In a large population survey from South Africa, the breakdown looked like this: 77% secure, 10% dismissive-avoidant, 7% preoccupied, and 6% fearful-avoidant. So the fearful-avoidant or disorganized style is the least common of the four, though rates are higher in clinical populations and among people with trauma histories.

The fearful-avoidant person carries a negative view of both themselves and others. They don’t trust that others will be there for them (like a dismissive-avoidant person), but they also don’t trust themselves to be okay alone (like a preoccupied person). This double negative creates the characteristic instability: they crave intimacy but expect it to hurt, so they cycle between reaching out and shutting down.

What This Looks Like in Relationships

A dismissive-avoidant partner tends to be predictably distant. They may struggle with emotional intimacy, pull away when things get serious, and prioritize independence to an extreme. But their behavior is relatively consistent. You generally know what you’re getting.

A fearful-avoidant (disorganized) partner is harder to predict. They may pursue closeness intensely, then abruptly withdraw when they get it. They can swing between being highly emotional and completely shut down, sometimes in the same conversation. This isn’t manipulation; it reflects the same unresolved approach-withdraw conflict that was present in infancy, now playing out in adult relationships. The push-pull pattern can be exhausting for both the person experiencing it and their partner.

Is Disorganized Attachment a Diagnosis?

No. Insecure attachment, including disorganized attachment, is not a diagnosable condition in the DSM-5 or ICD. It’s a research construct and a useful framework for understanding relationship patterns, but your doctor won’t diagnose you with it. The DSM-5 does include two attachment disorders, Reactive Attachment Disorder and Disinhibited Social Engagement Disorder, but these are specific childhood conditions tied to severe early neglect and are distinct from the attachment styles described in this article. Insecure attachment is relationship-specific, meaning you might be avoidant with one person and more secure with another. Attachment disorders are pervasive across all relationships.

How Disorganized Attachment Is Addressed in Therapy

Because disorganized attachment often has roots in trauma or frightening early experiences, therapy tends to work on multiple levels. Emotionally focused therapy helps people identify the fears driving their push-pull cycles in relationships and practice expressing vulnerability in a safe setting. Cognitive-behavioral approaches can target the core beliefs (“I’m not worthy of love” and “other people will hurt me”) that maintain the pattern.

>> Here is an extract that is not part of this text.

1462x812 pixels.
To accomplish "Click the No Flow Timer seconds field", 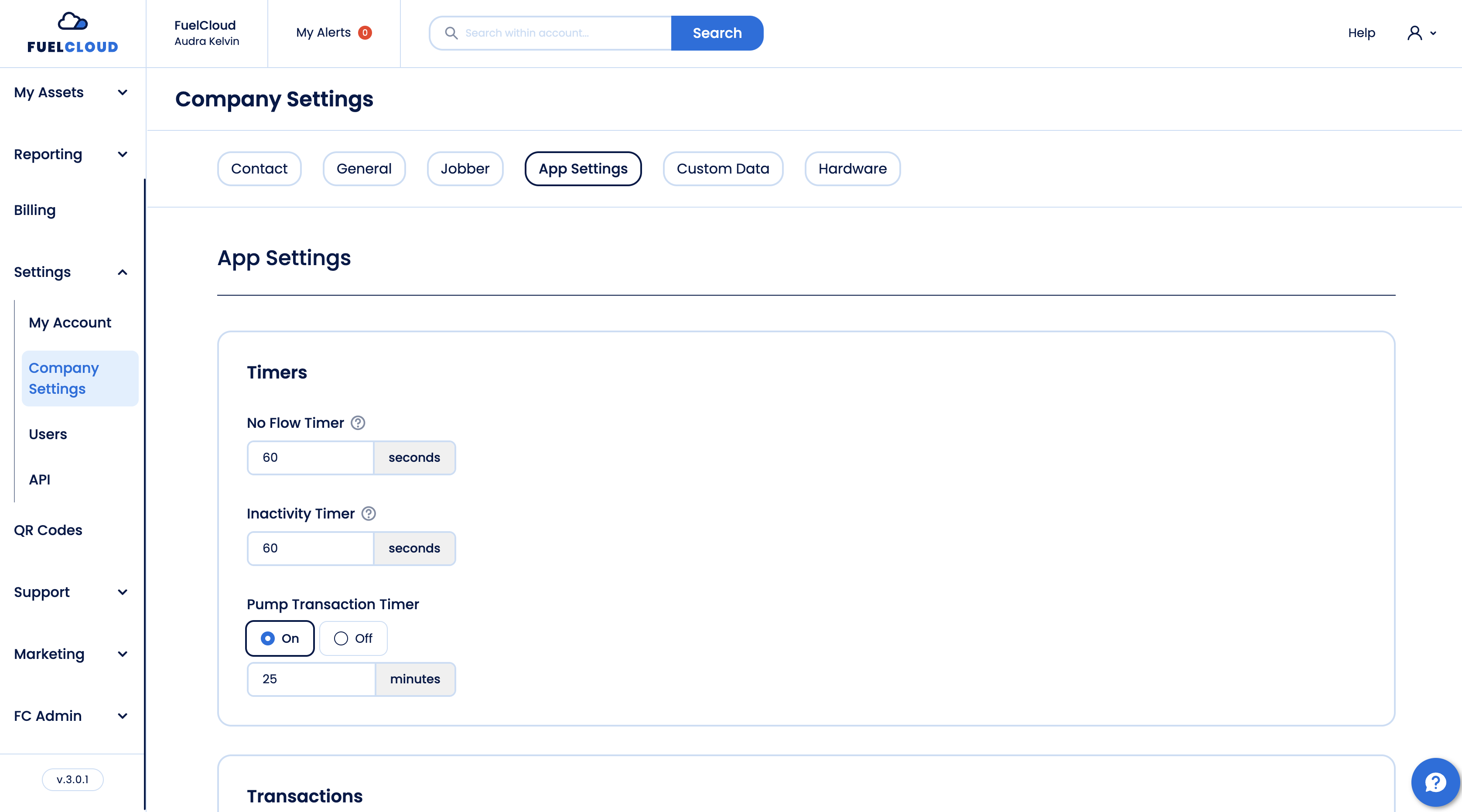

For people whose disorganized attachment stems from abuse or neglect, trauma-focused approaches like EMDR can help process those early experiences so they stop driving automatic reactions in current relationships. Body-based or somatic therapies are also used, since attachment insecurity gets encoded in the nervous system. These approaches help people notice the physical sensations of fear or shutdown as they arise and gradually learn to stay regulated rather than flipping between extremes. The goal across all of these approaches is the same: helping the person develop what’s called “earned security,” a stable sense that relationships can be safe, built through new experiences rather than inherited from childhood.